To teach your child a visual of how little God asks of them you will need three containers.

CONTAINERS: Banks, Jars, Envelopes, Zip Lock Bags (etc.)

LABEL: Help your child label each container

Words: 1) God, Later, Now
2) Church, Savings, Spending (etc.)


Pictures: 1) Cross, Picture of Jesus, Church,
2) Piggy Bank, or picture of something they are saving for,
3) Dollar sign, picture of something they spend their money on each week

Then each time they receive money from an allowance, birthday gift, Christmas money or whatever the occasion (even if gma/gpa just hand them a dollar) teach them to FIRST put 10% in God’s container, 40% (or more/less) in savings container, and the balance in spending container.  To start your child off you may want to hand them four dollar bills and four quarters (or be a big spender and give them 10 one dollar gills).  When they put 10% (two quarters for $5, or one of the 10 one dollar bills), ask them if they see how little God asks of them.  Explain He does not require, but asks and that it is very little in comparison to what they have left for them.

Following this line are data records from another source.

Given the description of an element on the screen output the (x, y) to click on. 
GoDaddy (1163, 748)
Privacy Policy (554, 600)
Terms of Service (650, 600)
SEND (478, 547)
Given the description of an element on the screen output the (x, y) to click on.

NOTE: Pick a Sunday (each week, bi-monthly or monthly) and have your child remove the money they are tithing and place in a church envelope to take to church.  Teach them to quietly place it, face down in the offering plate.  Here is your chance to demonstrate how quietly the widow gave her mites.

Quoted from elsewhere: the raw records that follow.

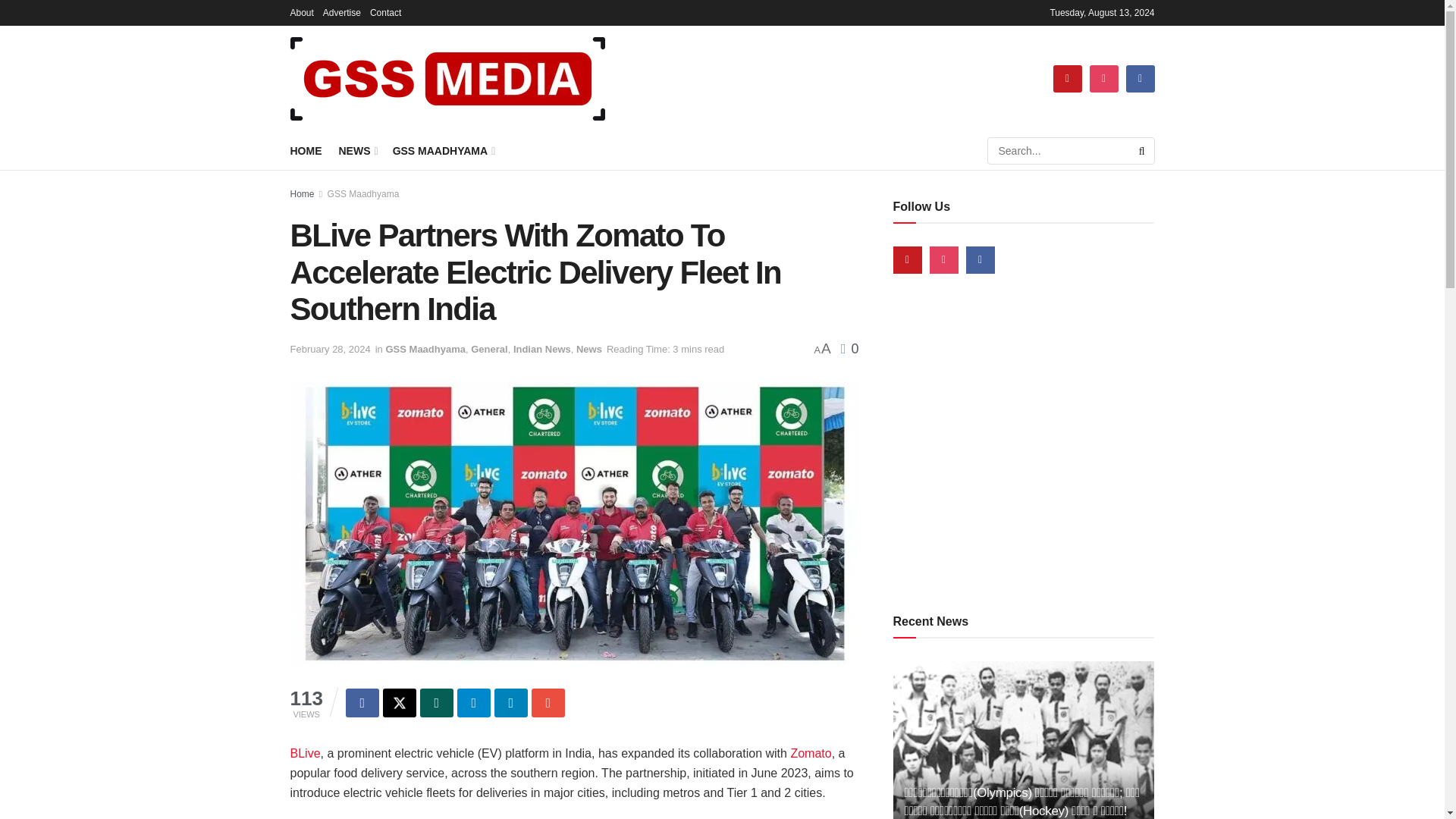
NEWS (356, 150)
General (488, 348)
HOME (305, 150)
GSS Maadhyama (425, 348)
GSS MAADHYAMA (443, 150)
About (301, 12)
Contact (385, 12)
Advertisement (1023, 442)
GSS Maadhyama (362, 194)
February 28, 2024 (329, 348)
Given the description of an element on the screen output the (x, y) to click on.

SAVINGS: Maybe they want to save for Christmas gifts, the Fair, the School BookFair, a doll or Video game.  Maybe it is longer range savings like for a car or college.  What ever it is, you will help them if you DO NOT change the deal.  If they do not have enough at the time, then they need to WAIT FOR THEIR WANTS.  Of course you must use good judgement, and sometimes a parent does NEED to step in and help when it’s a NEED and not a WANT. Our policy was we paid for their NEEDS just as God supplies our needs.  We also saw to their wants as rewards.

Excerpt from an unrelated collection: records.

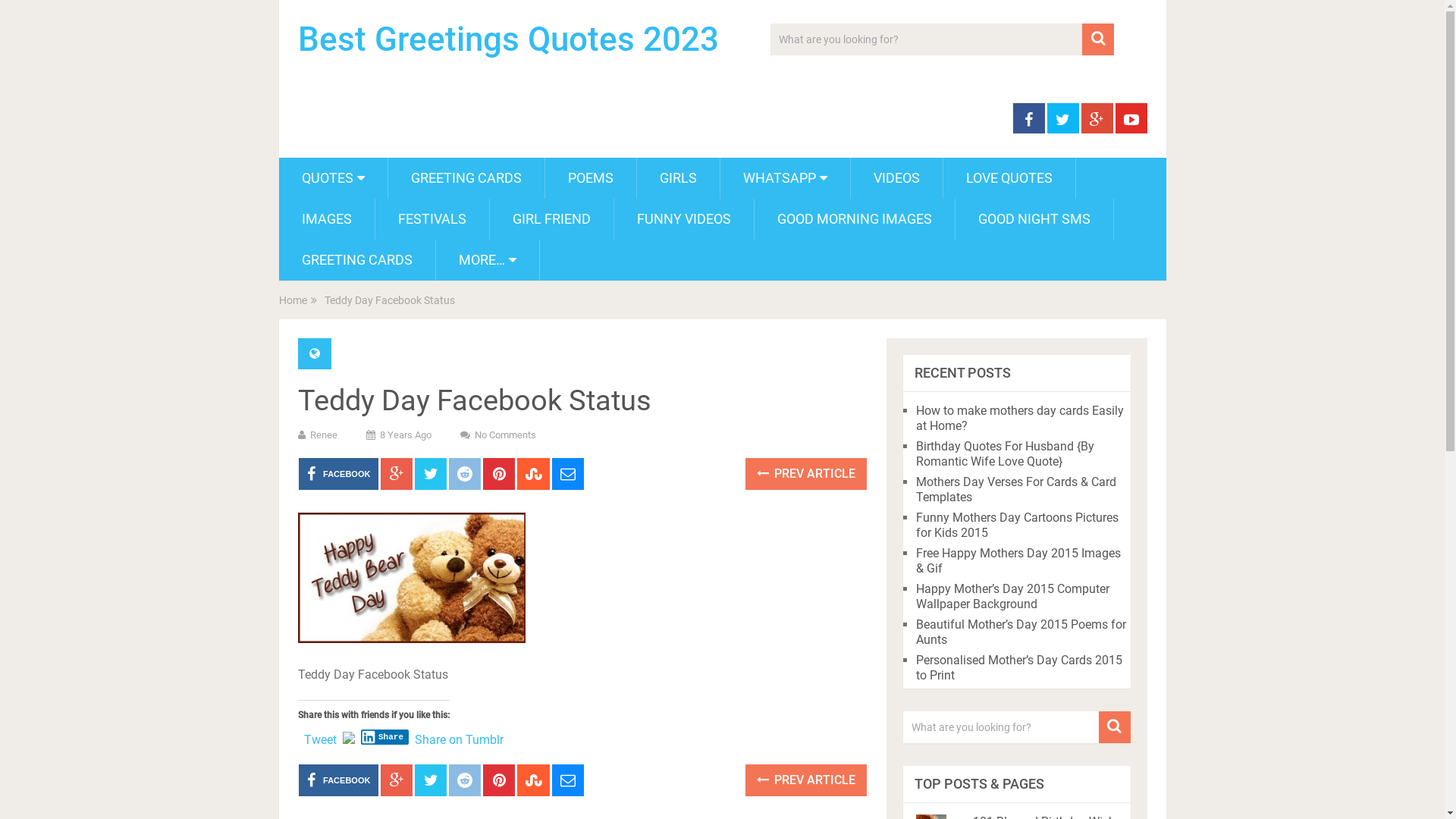
GIRLS Element type: text (678, 177)
GOOD NIGHT SMS Element type: text (1034, 218)
FUNNY VIDEOS Element type: text (683, 218)
Funny Mothers Day Cartoons Pictures for Kids 2015 Element type: text (1017, 524)
Free Happy Mothers Day 2015 Images & Gif Element type: text (1018, 560)
GREETING CARDS Element type: text (357, 259)
GOOD MORNING IMAGES Element type: text (853, 218)
FACEBOOK Element type: text (338, 780)
Share Element type: text (384, 736)
No Comments Element type: text (505, 434)
FACEBOOK Element type: text (338, 473)
Tweet Element type: text (319, 736)
PREV ARTICLE Element type: text (805, 473)
Mothers Day Verses For Cards & Card Templates Element type: text (1016, 489)
QUOTES Element type: text (333, 177)
How to make mothers day cards Easily at Home? Element type: text (1019, 418)
IMAGES Element type: text (326, 218)
Best Greetings Quotes 2023 Element type: text (507, 39)
VIDEOS Element type: text (896, 177)
GREETING CARDS Element type: text (466, 177)
Share on Tumblr Element type: text (458, 736)
WHATSAPP Element type: text (785, 177)
LOVE QUOTES Element type: text (1009, 177)
Home Element type: text (293, 300)
POEMS Element type: text (589, 177)
Renee Element type: text (322, 434)
GIRL FRIEND Element type: text (551, 218)
PREV ARTICLE Element type: text (805, 780)
FESTIVALS Element type: text (431, 218)
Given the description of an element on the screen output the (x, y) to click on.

SPENDING: DO NOT get in the habit of loaning them the balance of what they need at a store because they are ‘short’ for something they WANT.  Tell them they will have to wait.  Also, teach them the joy of saving by using coupons, watching for markdowns. Again, use good judgment and always be there for a true NEED.
ASK YOURSELF: I always asked my girls ‘why do you want this’?  If it was because ‘everyone is wearing them or has them’  BUZZER – Wrong Answer!  Make sure their wants, are THEIR wants and not peer pressure or fitting in with the crowd syndrome.   The bottom line is, you are responsible to GOD for what your child spends  their money on while they are in your home.  NEVER forget you ARE the parent.  It might be their money, but they are STEWARDS of it and how they spend it must be in accordance with God’s teachings.  I cannot tell you how many parents have said (in defense of their daughter/son wearing objectionable clothing, listening to objectionable music or playing unacceptable video games), “Well, what can I do? They used their money? ”   We are responsible for teaching them that everything we have is from God.  It is all HIS.  He asks for 10% back and you are ONLY STEWARDS of the other 90%.  You have to answer to Him for that as well.

Money – will it be a good thing, or a bad thing in your child’s life?